Sarışın oğlan hocanın üç saat blok yaptığı dersten sonunda çıkabilmişti.
Oturmaktan kalçası ağrırken aç karnı ise odaklanmasını zorlaştırmıştı saatler boyu. Adımları kampüsün büyük bahçesine doğru ilerliyor, cebinden çıkarıp kulağına dayadığı telefondan ise barış'a ulaşmaya çalışıyordu şimdi."Of barış.. açsan ölürsün sanki!"
Sinirle telefonu cebine geri attı, bahçede gözlerini gezdirirken tanıdık bir sima arıyordu.

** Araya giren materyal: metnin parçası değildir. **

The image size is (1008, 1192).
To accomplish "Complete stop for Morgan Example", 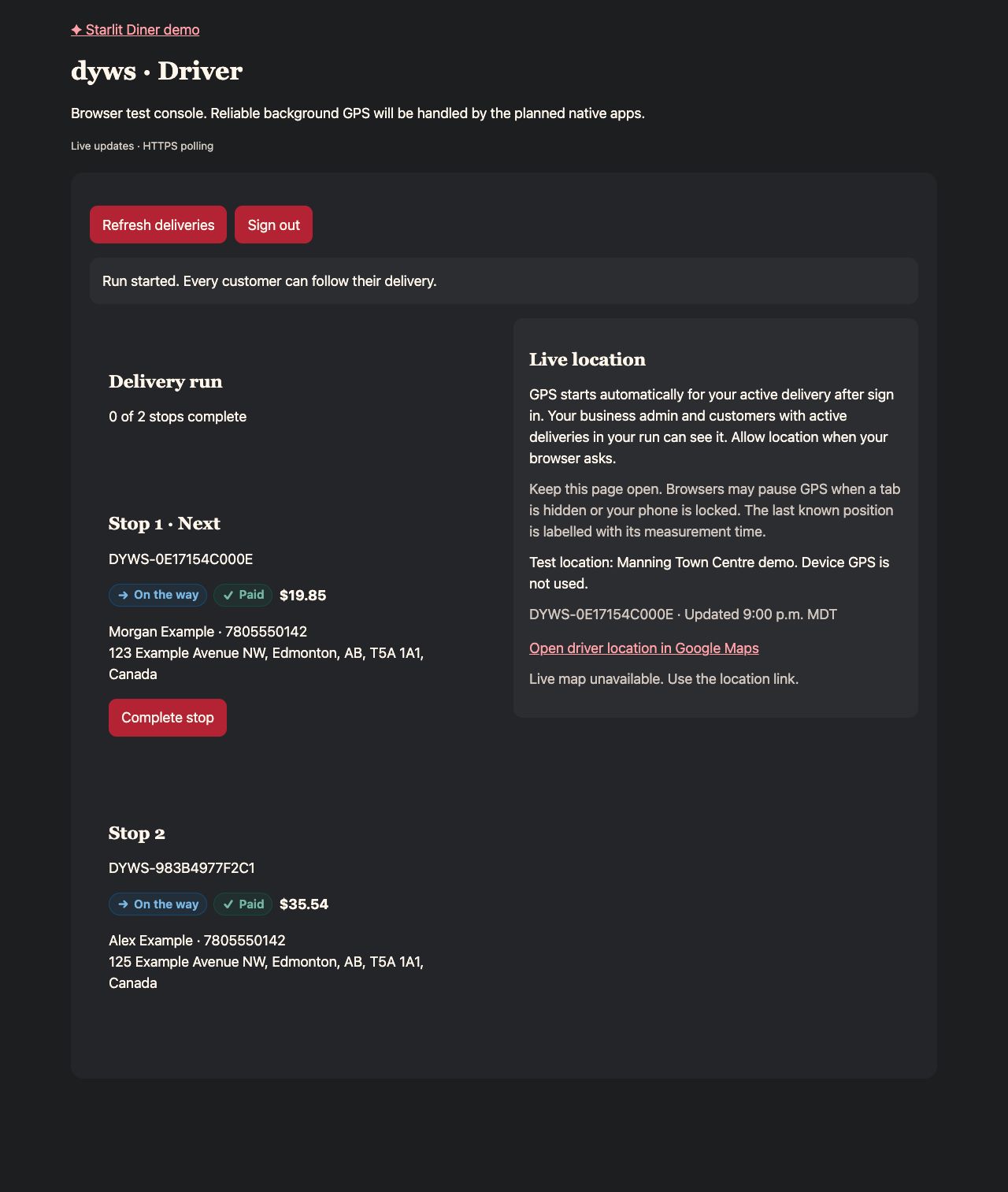I will point(168,718).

Yüzünü sıvazladı gergince.
Öğleden sonra olan derslere kalamayacak gibi duruyordu.Biraz ötede oturan arkadaş grubunu gördüğünde bir nefes verdi.
Hızla yanlarına doğru koştuğunda arkası dönük olan barışın ensesine bir şaplak attı.Oğlan acı ile inleyip hızla arkasını döndüğünde kerem'in siniri onu gülümsetmişti sahte de olsa, ortamı yumuşatmak -daha doğrusu kerem'i yumuşatmak- namına otuz iki diş sırıtıp
ağzına gelen bütün küfürleri yuttu. "Elin de ağırmış kardeşim.." diyerek kerem'i tebrik adına elini uzattı.kerem öyledir gibicesine başını salladığında yunus güldü, elinde tuttuğu tuzlu çubuk krakeri dudakları arasında oynatırken halil pakete elini daldırıp neredeyse bütün çubukları aldı, yunus "hayvan herif!" diyerek kükrediğinde ortama gülüşme sesleri yayıldı.
Berkan çardağın bir köşesine kıvrılmış yatıyordu, Abdülkerim ikinci sınıflardan yanına çektiği kazımcan ile konuşurken yüzünde nadir görülen bir gülümseme vardı. İcardi ise birini bakışları altında mesken tutmuş gibiydi, kerem arkadaşının bakışlarını takip edip o kişinin kim olduğunu gördüğünde gözlerini devirdi. İcardi'nin bu mert sevdası insanı yaşlandırırdı yemin olsun.
Bahçenin diğer köşesinde olan altay ve arkadaşları ile iç geçirdi kerem, aklının bir köşesine oraya uğramayı not ettiğinde yeniden üçlüye döndü.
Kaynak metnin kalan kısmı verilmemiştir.